The Whoopi Goldberg Poise Ad: Huh?

I don’t remember a lot of ads from Sunday’s Academy Awards Ceremony.

But I do remember this ad for Poise with Whoopi Goldberg. But I’m not sure if that’s a good or a bad thing.


I keep thinking about this ad, and I can’t decide if it’s brilliant or ridiculous.

On the positive side, it definitely takes a unique approach to a somewht taboo subject (female incontinence) and attempts to bring it out into the open and a very public forum- using very public women.

Whether Whoopi’s humor works (fake French accent and all) is another story. I think she’s a polarizing celebrity. You either love her or hate her. I’ve never been a huge fan.

But I think what keeps me pondering this commercial, is I don’t really understand the strategy.


So if Joan of Arc,  Cleopatra, Lady Godiva  etc. had been able to use Poise, they wouldn’t have had to worry about leakage, and they could have accomplished more?

Huh?

There are so many characters in this spot and so many of them don’t make sense.

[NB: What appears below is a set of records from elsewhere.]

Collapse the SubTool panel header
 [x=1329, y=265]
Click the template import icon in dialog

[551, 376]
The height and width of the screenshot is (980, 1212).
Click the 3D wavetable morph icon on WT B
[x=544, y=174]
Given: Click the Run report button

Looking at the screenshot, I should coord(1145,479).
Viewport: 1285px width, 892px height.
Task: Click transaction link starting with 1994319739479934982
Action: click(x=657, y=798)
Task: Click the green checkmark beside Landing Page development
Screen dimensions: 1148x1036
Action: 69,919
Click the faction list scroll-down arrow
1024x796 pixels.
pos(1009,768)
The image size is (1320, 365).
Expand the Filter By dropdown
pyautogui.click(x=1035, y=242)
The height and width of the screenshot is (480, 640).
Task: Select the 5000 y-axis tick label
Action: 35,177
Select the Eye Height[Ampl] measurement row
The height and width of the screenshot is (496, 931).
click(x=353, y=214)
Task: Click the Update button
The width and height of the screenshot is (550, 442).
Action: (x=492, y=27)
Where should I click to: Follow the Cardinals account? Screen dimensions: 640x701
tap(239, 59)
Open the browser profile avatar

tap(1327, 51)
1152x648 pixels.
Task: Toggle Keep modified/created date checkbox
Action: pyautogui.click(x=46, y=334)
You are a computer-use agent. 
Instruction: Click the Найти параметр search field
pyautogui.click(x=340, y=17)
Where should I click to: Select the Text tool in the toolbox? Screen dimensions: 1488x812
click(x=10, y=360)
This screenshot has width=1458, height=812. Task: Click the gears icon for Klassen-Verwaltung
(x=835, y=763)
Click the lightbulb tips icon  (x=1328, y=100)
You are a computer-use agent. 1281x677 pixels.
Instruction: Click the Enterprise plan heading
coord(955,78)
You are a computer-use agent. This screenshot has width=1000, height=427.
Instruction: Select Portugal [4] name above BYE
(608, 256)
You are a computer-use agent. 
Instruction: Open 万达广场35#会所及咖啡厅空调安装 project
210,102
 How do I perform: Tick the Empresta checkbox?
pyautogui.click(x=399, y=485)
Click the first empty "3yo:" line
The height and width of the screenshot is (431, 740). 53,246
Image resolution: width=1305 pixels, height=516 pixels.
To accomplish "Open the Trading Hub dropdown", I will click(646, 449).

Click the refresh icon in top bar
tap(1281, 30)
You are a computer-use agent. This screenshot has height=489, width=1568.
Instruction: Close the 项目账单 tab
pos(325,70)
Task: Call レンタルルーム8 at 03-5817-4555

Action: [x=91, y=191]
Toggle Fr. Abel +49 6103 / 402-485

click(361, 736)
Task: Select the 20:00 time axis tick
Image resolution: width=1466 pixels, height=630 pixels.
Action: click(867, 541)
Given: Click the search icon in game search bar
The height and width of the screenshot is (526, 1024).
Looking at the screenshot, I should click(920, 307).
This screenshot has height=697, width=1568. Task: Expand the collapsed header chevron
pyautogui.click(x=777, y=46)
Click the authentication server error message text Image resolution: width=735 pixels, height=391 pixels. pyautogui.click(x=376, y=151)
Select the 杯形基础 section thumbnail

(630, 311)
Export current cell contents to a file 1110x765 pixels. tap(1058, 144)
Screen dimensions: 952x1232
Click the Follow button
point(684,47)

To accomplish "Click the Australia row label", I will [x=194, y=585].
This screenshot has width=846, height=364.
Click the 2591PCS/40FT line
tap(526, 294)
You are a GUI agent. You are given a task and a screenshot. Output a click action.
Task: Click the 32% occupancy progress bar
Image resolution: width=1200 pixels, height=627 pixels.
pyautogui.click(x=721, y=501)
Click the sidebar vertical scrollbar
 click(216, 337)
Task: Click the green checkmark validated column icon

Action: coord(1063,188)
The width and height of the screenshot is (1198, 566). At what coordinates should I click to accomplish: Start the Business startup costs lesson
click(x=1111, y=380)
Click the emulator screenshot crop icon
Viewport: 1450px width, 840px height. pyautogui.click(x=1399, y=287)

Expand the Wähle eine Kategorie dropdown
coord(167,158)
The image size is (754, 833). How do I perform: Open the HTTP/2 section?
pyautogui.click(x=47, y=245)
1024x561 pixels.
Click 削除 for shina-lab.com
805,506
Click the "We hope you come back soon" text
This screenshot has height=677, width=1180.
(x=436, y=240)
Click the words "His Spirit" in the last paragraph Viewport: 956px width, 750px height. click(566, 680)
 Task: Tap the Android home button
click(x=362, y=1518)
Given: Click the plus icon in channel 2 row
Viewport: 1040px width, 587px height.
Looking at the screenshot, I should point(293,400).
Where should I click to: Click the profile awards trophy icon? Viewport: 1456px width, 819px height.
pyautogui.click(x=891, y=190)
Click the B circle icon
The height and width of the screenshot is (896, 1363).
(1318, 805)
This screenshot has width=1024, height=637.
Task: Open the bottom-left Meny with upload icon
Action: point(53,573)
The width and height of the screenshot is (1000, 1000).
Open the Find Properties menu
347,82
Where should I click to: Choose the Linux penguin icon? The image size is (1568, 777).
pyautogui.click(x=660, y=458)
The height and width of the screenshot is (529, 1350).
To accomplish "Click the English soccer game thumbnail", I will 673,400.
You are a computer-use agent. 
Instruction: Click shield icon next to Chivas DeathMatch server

Assuming Joan and Lady G could have been even more effective with Poise (which I think is already asking a lot of some pretty incredible historical women) this metaphor completely falls apart for me when you bring in the Statue of Liberty and the Princess and the Pea.

What am I missing here? I just don’t get it.

But I am talking about it. Maybe that was the whole point.

Is that enough?

In these days of everybody has an opinion (and a blog) is all chatter, good chatter?

That’s my point of view. What’s your twist?

What do you think of this Poise ad?

7 thoughts on “The Whoopi Goldberg Poise Ad: Huh?

  1. I thought it was kind of funny/silly, but found it interesting that 2 of the people with whom I was watching the Oscars thought it was part of the show and that Whoopie was reprising some of her “characters” from previous hosting gigs. Then they didn’t understand why there was no Billy Crystal, etc. Obviously they weren’t paying very close attention, but isn’t that what we all do these days anyway? Seems like you had to really focus on it to even grasp what it was about. Maybe too many characters … comedy too broad … or something. Still, I thought it was pretty cool to have a well known celebrity talking about something that many “older” women do deal with but never gets discussed publicly. (Except among my mother’s friends.)

    1. @Shelley thanks for the comment. I’m now picturing Billy Crystal in the ad and in a strange way that actually makes more sense to me 🙂 I guess it does highlight that you have to either really, really hold people’s attention or be super overt about what you are saying because I do think many of us watch TV and commercials with our brains only half on.

  2. Oh come on now people! It might be a “taboo” subject but it is just too funny the way Whoopi does it!

    1. @Scott, since you got a kick out of it, you should check out the whole series of them on YouTube. I actually think they make more sense and are maybe even a bit funnier when she concentrates on one character at a time. Thanks for the comment.

  3. This campaign is brilliant because Whoopi took a taboo subject that women never talk about — in fact don’t even have a word to describe — and called it “spritz.” By taking a lighthearted approach to a terribly shameful condition, women may feel more “normal” about having it (one in three women do) and no longer endure the embarrassment of wetting their pants.

    Fair balance: I work for one of the agencies involved in the campaign. But this is my personal POV.

  4. i like it. As debra says, it takes a lighthearted approach to a shameful, and actually common situation, and one that will only have an increased audience with aging boomers. I think the strategy of the campaign is to show that it happens to the “every-women”. that even cleo and a princess spritz…so, hey, they can admit it so don’t feel so bad about it. I also assume that they are trying to get women comfortable enough to talk about it so they aren’t as embarressed to buy it at the drugstore. so, if we make it commonplace no one will think anything about going out and buying it.